[[ Extracted entries open ]]

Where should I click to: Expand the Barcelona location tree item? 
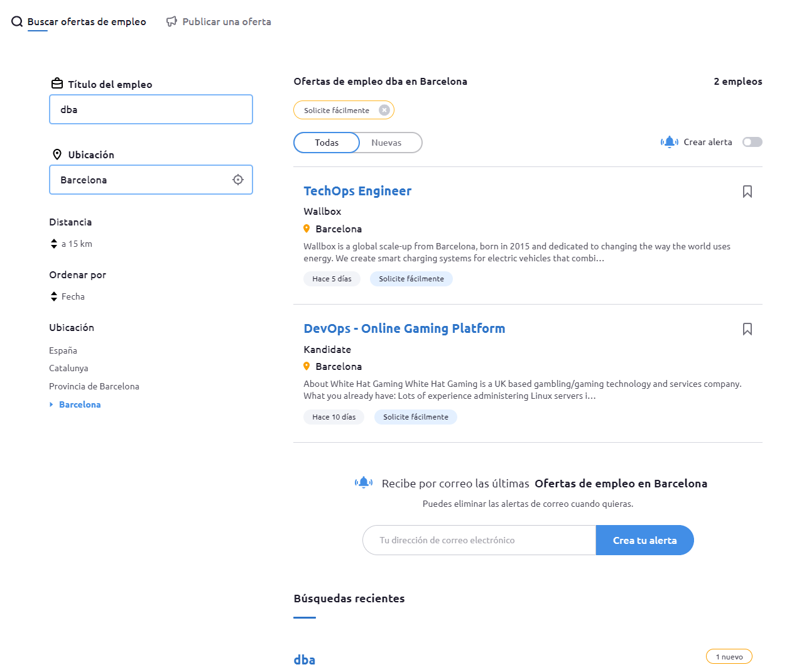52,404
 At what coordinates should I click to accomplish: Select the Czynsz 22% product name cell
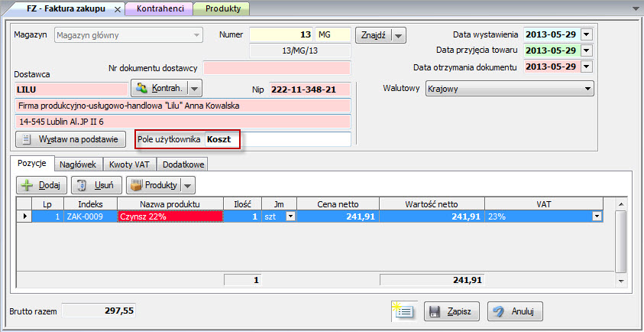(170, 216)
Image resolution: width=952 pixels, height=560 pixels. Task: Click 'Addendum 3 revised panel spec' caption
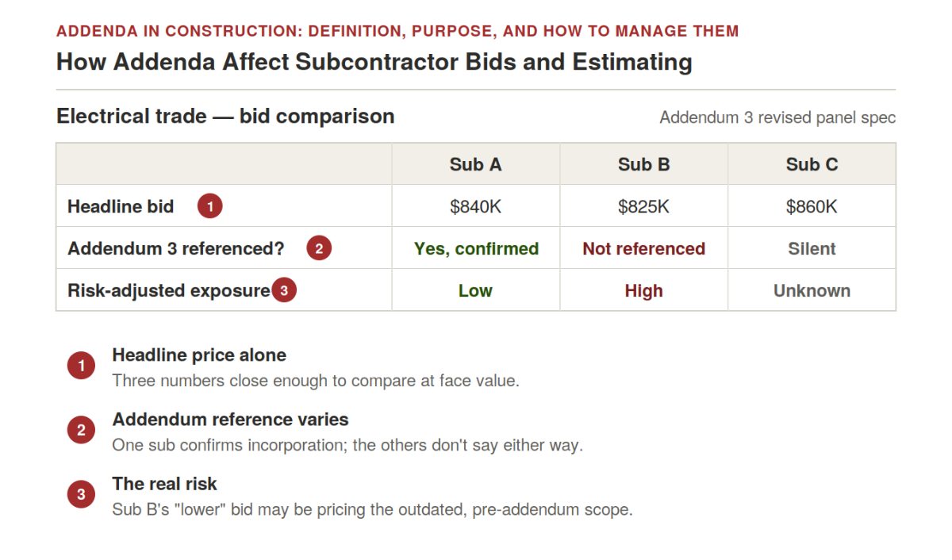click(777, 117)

[[ Extracted entries closed ]]
[[ Extracted entries open ]]

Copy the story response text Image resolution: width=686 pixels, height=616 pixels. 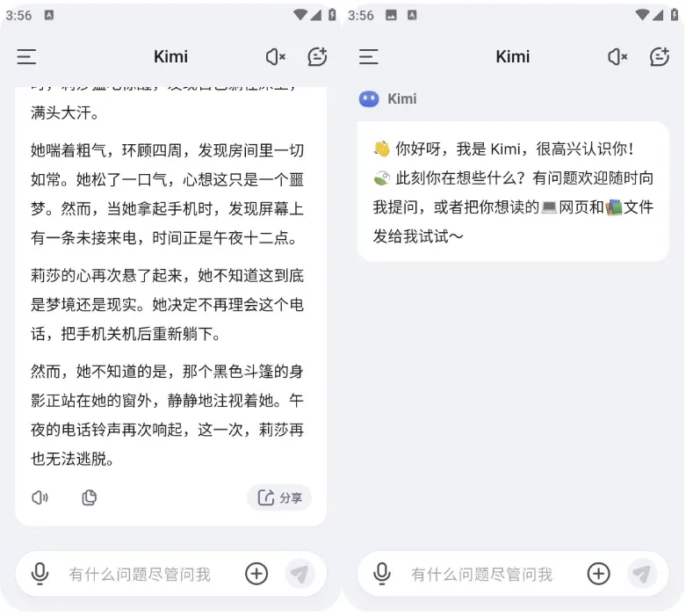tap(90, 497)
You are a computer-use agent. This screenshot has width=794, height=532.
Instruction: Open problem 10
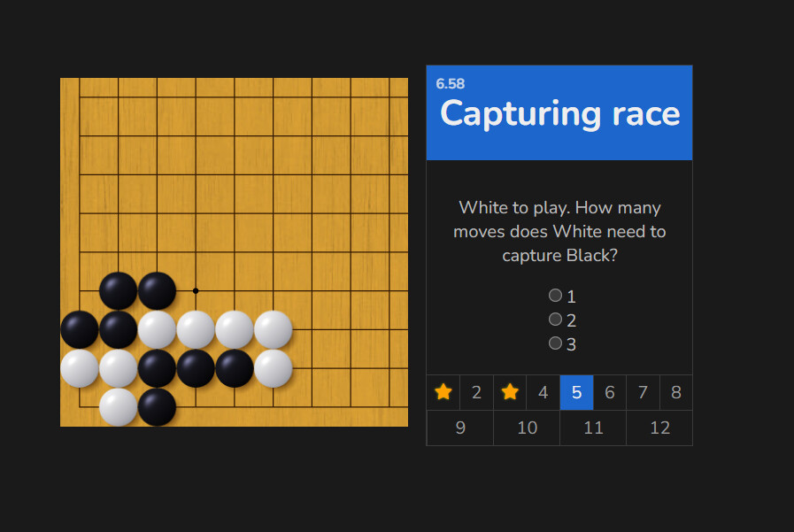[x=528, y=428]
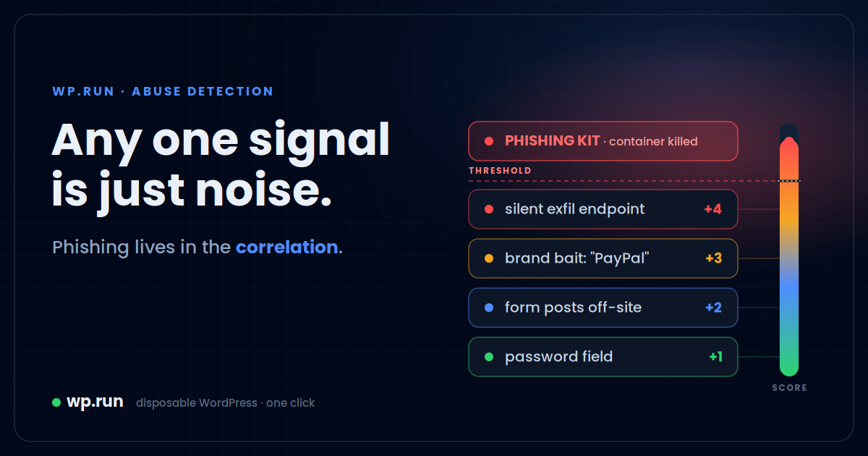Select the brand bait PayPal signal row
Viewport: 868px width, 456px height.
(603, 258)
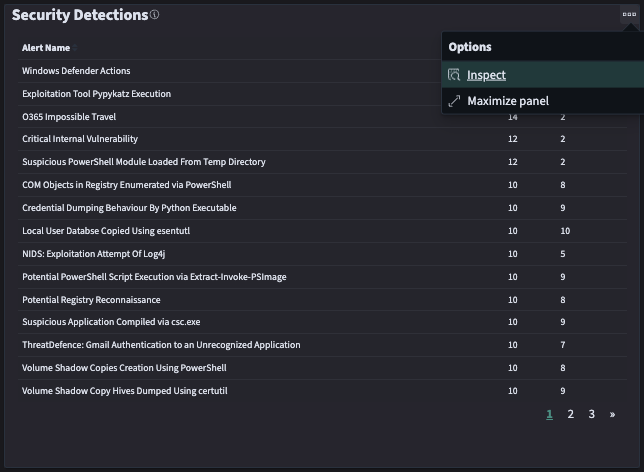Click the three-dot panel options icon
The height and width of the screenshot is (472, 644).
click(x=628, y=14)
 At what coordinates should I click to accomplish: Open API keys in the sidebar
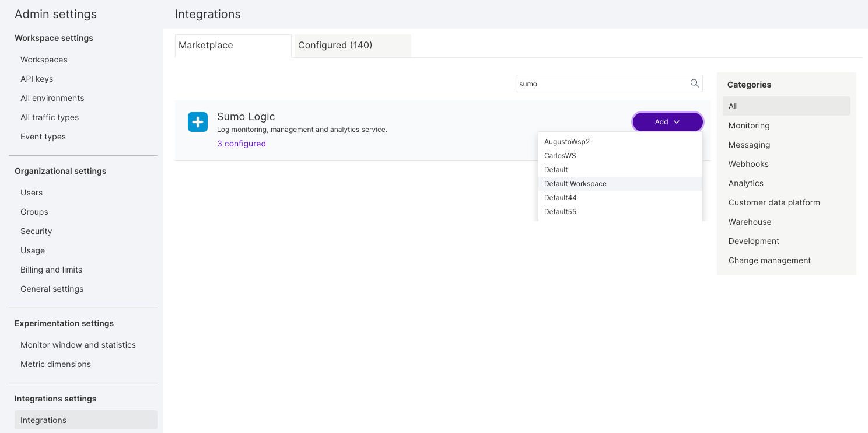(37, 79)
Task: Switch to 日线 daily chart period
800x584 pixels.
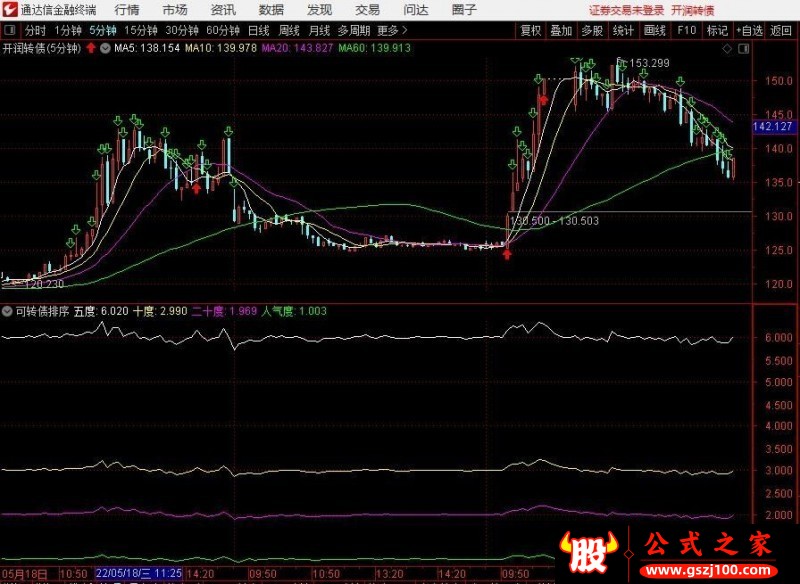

[[ Extracted entries closed ]]
[[ Extracted entries open ]]

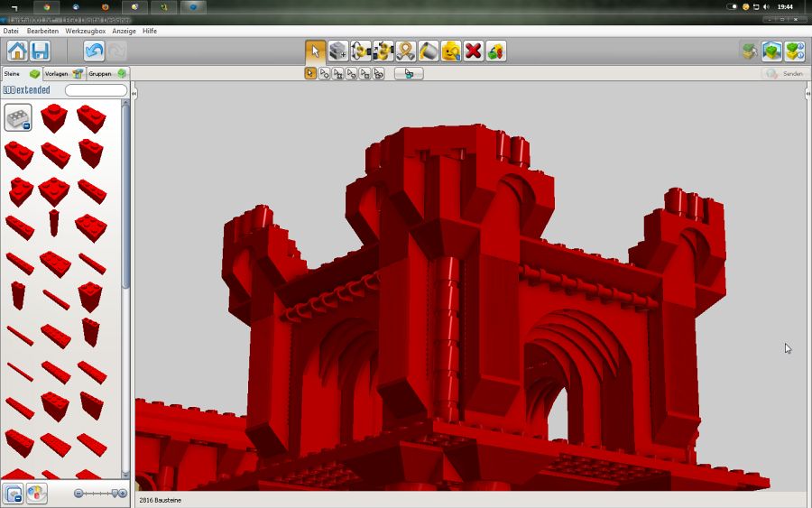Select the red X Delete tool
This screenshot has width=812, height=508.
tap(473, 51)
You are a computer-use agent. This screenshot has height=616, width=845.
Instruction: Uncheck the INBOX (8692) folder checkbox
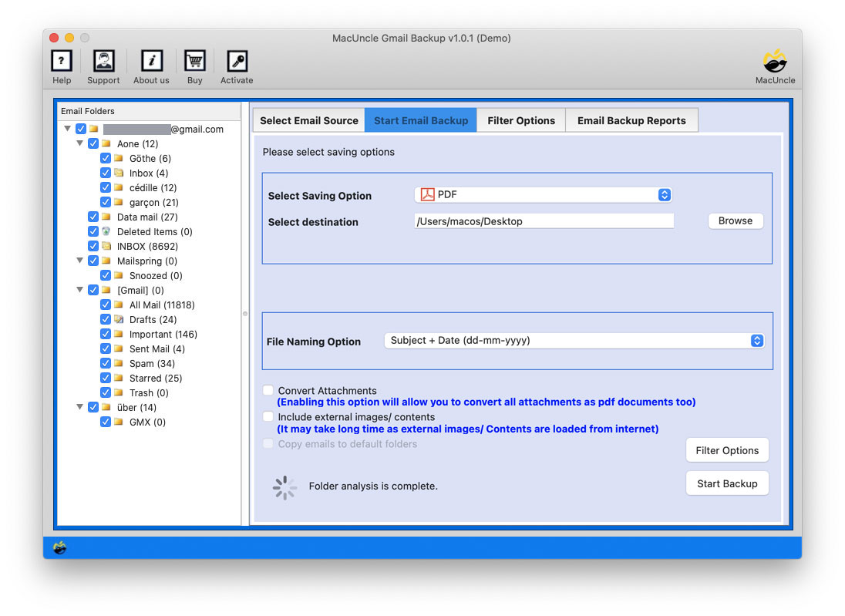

[[ Extracted entries closed ]]

● **Directions for this task**: Using the records above, copy each line that contains "computer".

● **Final answer**:
You are a computer-use agent. This screenshot has width=794, height=532.
You are a computer-use agent. This screenshot has height=616, width=845.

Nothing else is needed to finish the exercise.